[Required work] Everything in the records below from the line containing "Where should I" through the line containing "Viewport: 504px width, 649px height." is to be reproduced exactly, those two lines included; no picture is to be copied.

Start of Records supplied

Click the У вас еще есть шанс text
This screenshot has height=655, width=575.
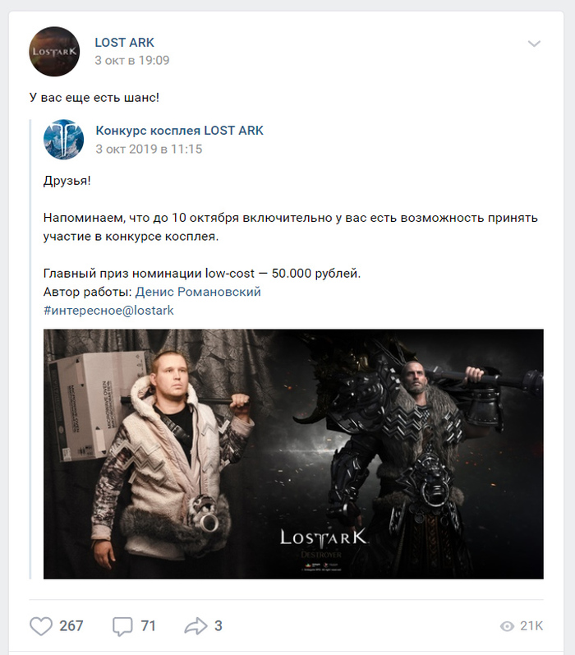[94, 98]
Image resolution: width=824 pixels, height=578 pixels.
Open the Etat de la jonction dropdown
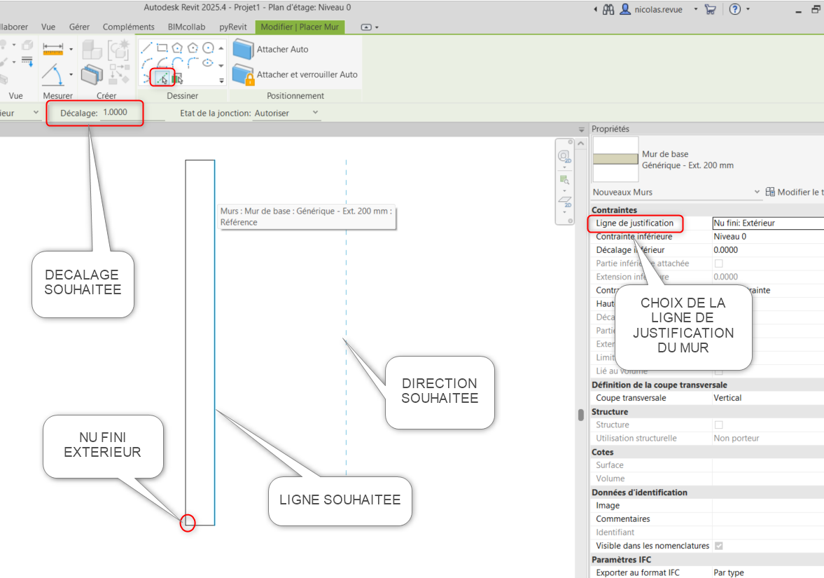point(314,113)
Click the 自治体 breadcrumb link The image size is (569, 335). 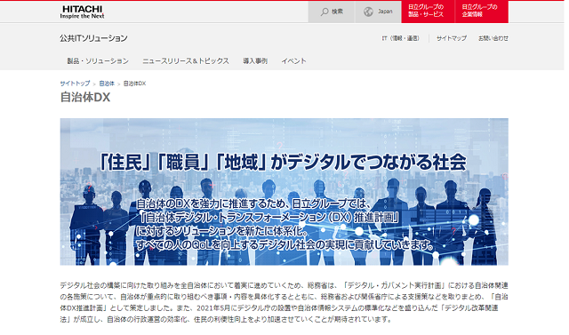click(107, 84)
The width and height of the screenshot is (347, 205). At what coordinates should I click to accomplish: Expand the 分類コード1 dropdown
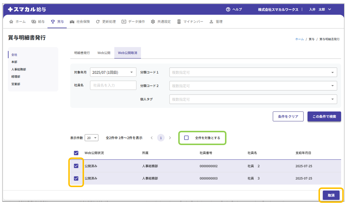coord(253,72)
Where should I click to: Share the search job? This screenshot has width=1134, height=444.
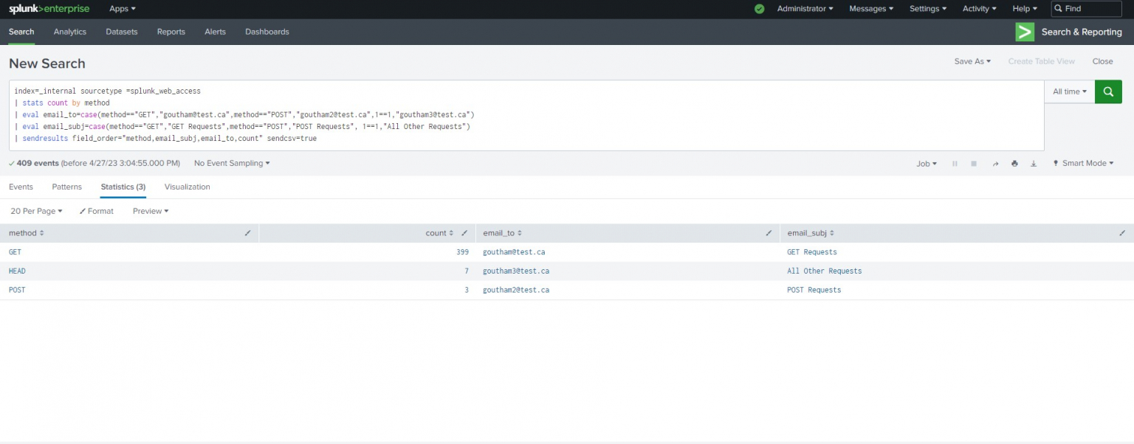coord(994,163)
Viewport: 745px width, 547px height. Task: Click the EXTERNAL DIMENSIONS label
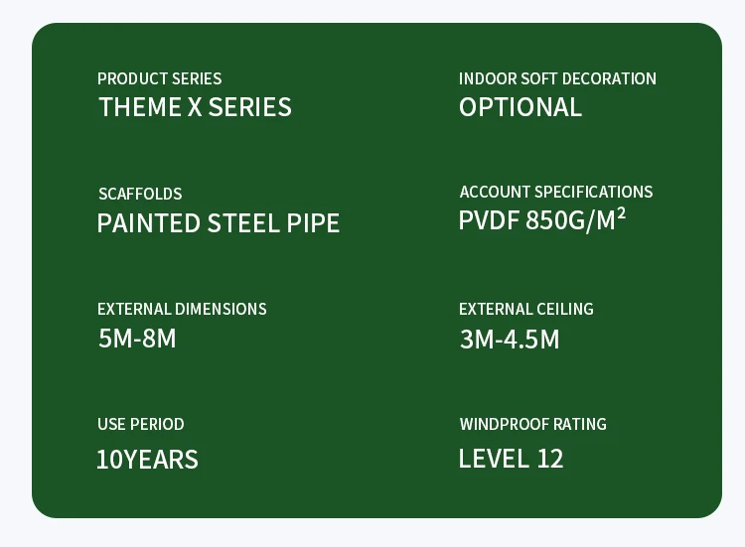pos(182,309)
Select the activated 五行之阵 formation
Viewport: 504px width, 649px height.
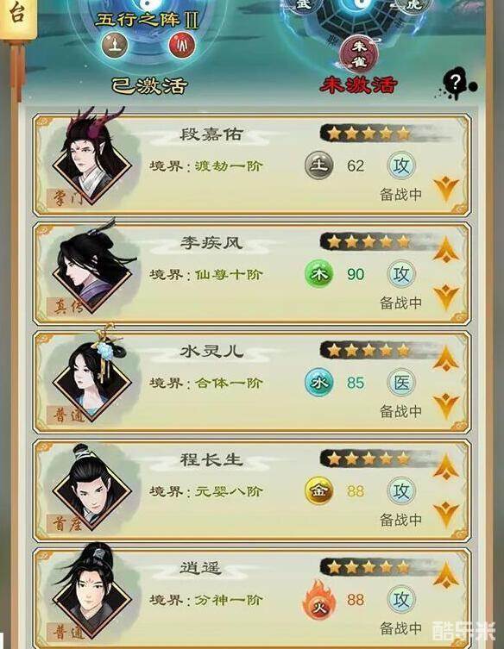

End of Records supplied
Start of Records supplied

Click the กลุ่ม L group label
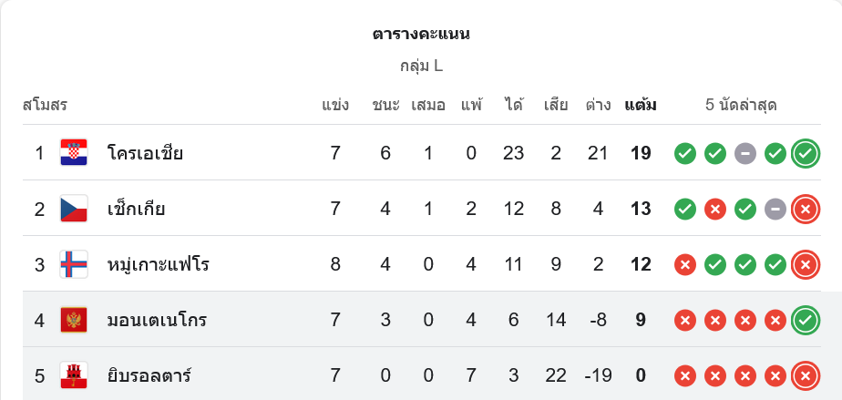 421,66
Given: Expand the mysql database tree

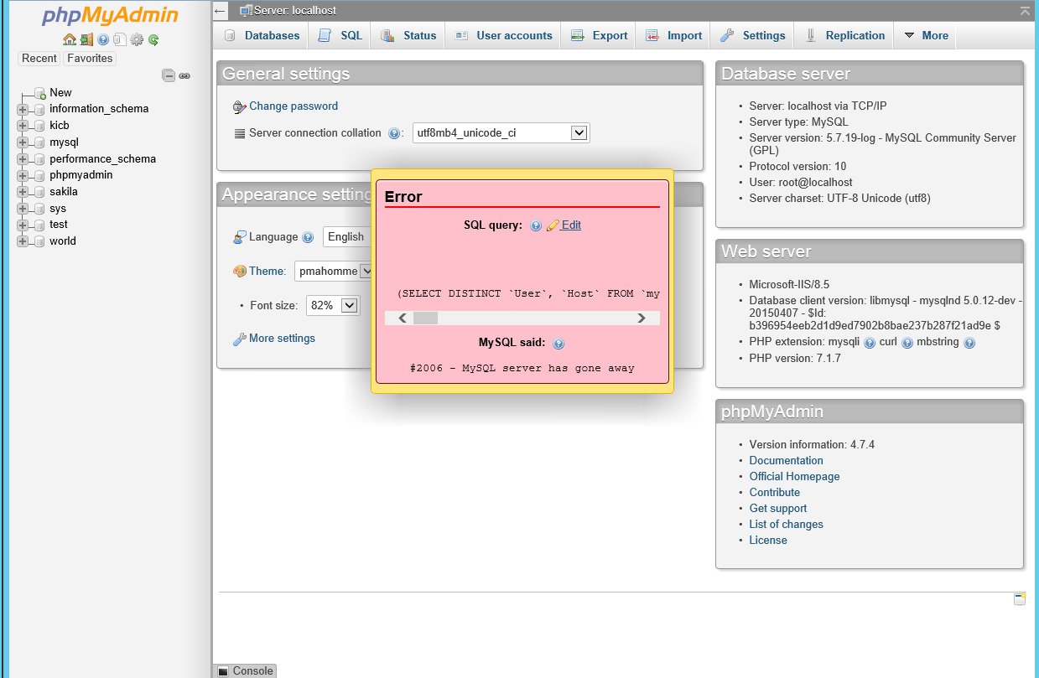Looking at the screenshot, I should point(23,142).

End of Records supplied
Start of Records supplied

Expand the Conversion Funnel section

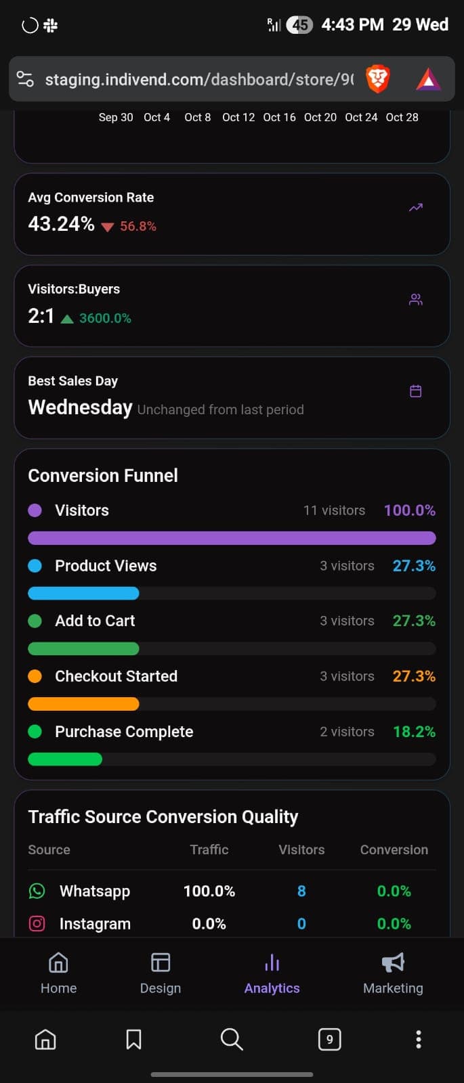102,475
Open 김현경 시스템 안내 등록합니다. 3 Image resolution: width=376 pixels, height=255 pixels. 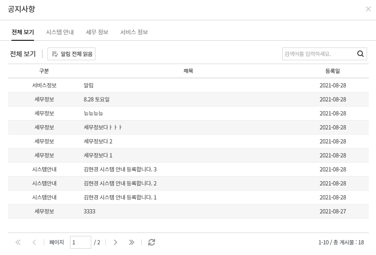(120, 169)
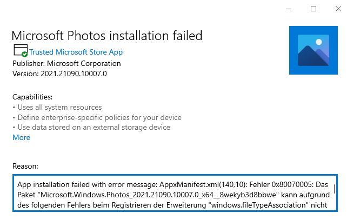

End of Records supplied

[Output]
Where should I click to: Share the search job? This screenshot has width=1134, height=444.
coord(994,163)
Viewport: 745px width, 547px height. Task: Click the EXTERNAL DIMENSIONS label
pos(182,309)
Select the activated 五行之阵 formation
Viewport: 504px width, 649px height.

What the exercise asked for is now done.